Our short list includes proposals for the I-10 corridor through Southern California to Jacksonville, Florida, and improvements on the I-5 through California, Oregon, and Washington. To make alternatives, we will accept applications for a number of these initiatives: urban partnerships. We're inviting communities to join with us to reduce congestion by embracing effective strategies designed to help stretch traffic flows throughout the day and make better use of the transportation infrastructure that we have.

California is already looking at the potential of one possible strategy: congestion pricing. On State Route 91, as well as at the ports through the PierPass program, this pricing moves people over a long period of time and helps to substantially reduce congestion. PierPass has succeeded in diverting more than 30 percent of the container traffic to off-peak ships just in the first six months of its operation. And the result has been less congestion inside the ports and reduced traffic on freeways. And with fewer idling trucks bunching at the gates, the pricing and the operational changes have everyone beginning to breathe easier in this area.

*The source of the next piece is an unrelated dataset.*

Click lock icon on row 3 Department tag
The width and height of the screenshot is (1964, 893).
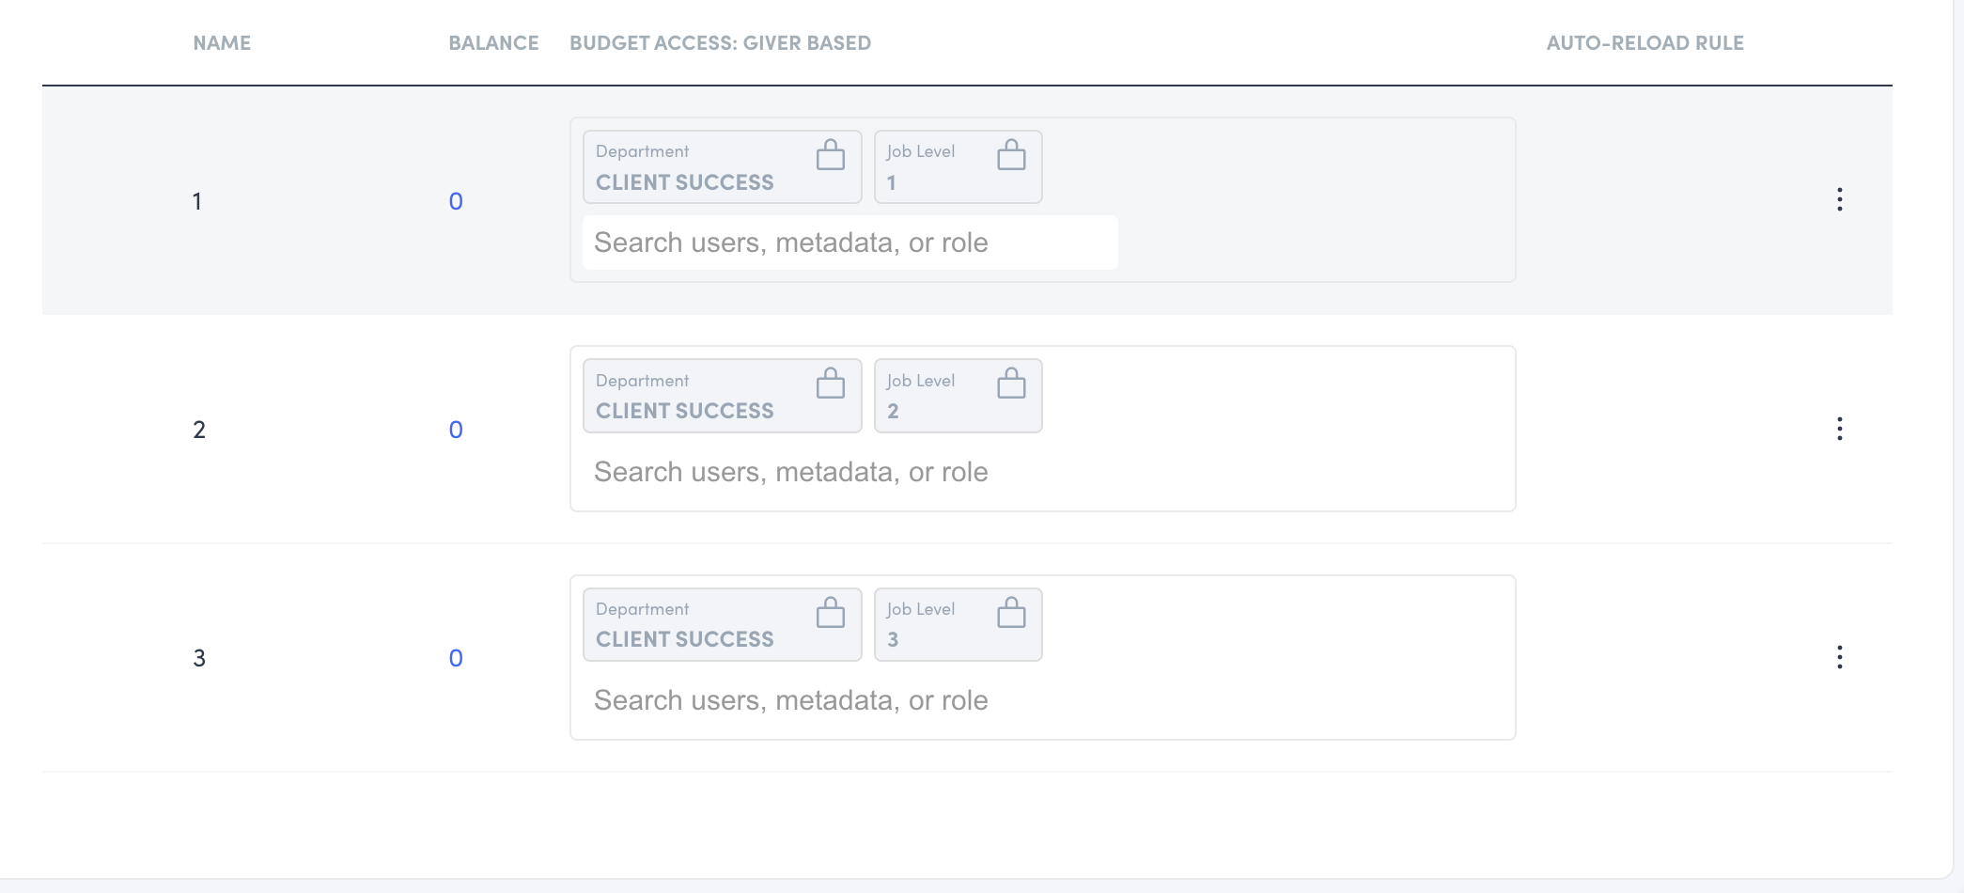pos(830,613)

And we must continue to find ways to make near-term gains by improving the performance of the transportation network. In fact, that is one of the three key goals that I have set about for my tenure as secretary of transportation: getting our transportation system to perform better, with more efficiency, and more effectiveness so that we can keep the cost of delivery in America as low as possible. But at the same time, we need to invest in our future.

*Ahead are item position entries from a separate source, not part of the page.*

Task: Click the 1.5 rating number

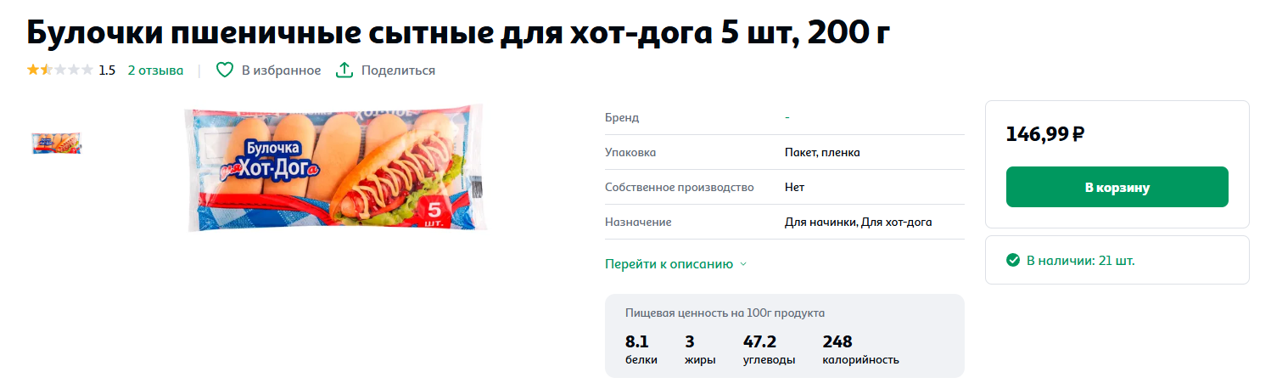Action: (107, 70)
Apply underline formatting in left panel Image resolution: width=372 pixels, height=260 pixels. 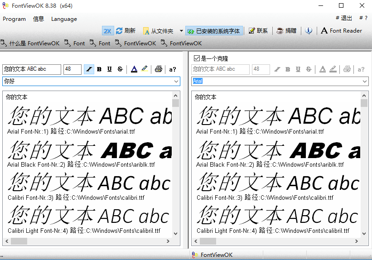coord(110,69)
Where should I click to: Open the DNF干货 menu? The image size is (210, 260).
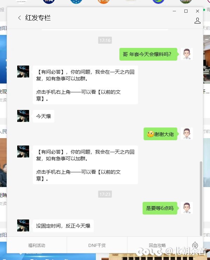click(97, 245)
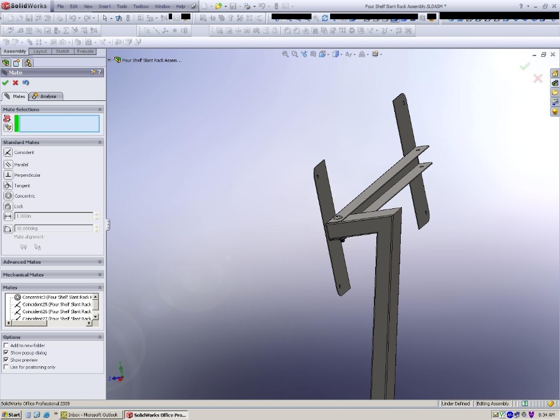Select the Coincident mate icon
560x420 pixels.
tap(8, 152)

So a final piece of our congestion initiative I'd like to bring to your attention concerns opportunities for private financing. SAFETEA-LU contains a financing provision, and a growing number of private companies and financiers on Wall Street and around the country are creating infrastructure funds that are showing a great interest in advancing transportation infrastructure. These open a powerful combination of opportunities for the ports and for the networks that feed them. But they're only available to states with public-private partnership laws that remove legal barriers to investment....

California recently passed a $20 billion bond initiative that also provides resources to jump-start the State Transportation Investment Program. The bond initiative includes $2 billion dedicated for goods movement and another $1 billion for environmental improvements. These programs are excellent for the work that you're focusing on right as this time.

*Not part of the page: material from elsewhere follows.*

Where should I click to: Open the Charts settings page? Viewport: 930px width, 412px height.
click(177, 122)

But leaders from Governor Schwarzenegger to Senator Alan Lowenthal recognize the need for new thinking when it comes to the way the state pays for transportation projects. Senator Lowenthal showed great insight when he said recently, "We're used to free roads–everything being free. That's a 1950s model. If we want to move forward, we're going have to head in a different direction." Senator Lowenthal gets it and understands what we're after.

In fact, I'd like to mention the third of my priorities as secretary of transportation, and that is what I call 21st century solutions. It's finding new ways to reform and confront transportation infrastructure across the nation based on models that are good for us in the future, not models that perhaps served us well in the past but are not necessarily getting us where we need to go in the future.

California was an early pioneer in public-private financing, and its approach to the Alameda Corridor inspired the expansion of the Transportation Infrastructure Financing and Innovation Act that was approved again in SAFETEA-LU. I hope and believe that this state will continue that tradition by removing roadblocks that can prevent California from taking advantage of one of the most promising options for emerging funds, building, and managing transportation.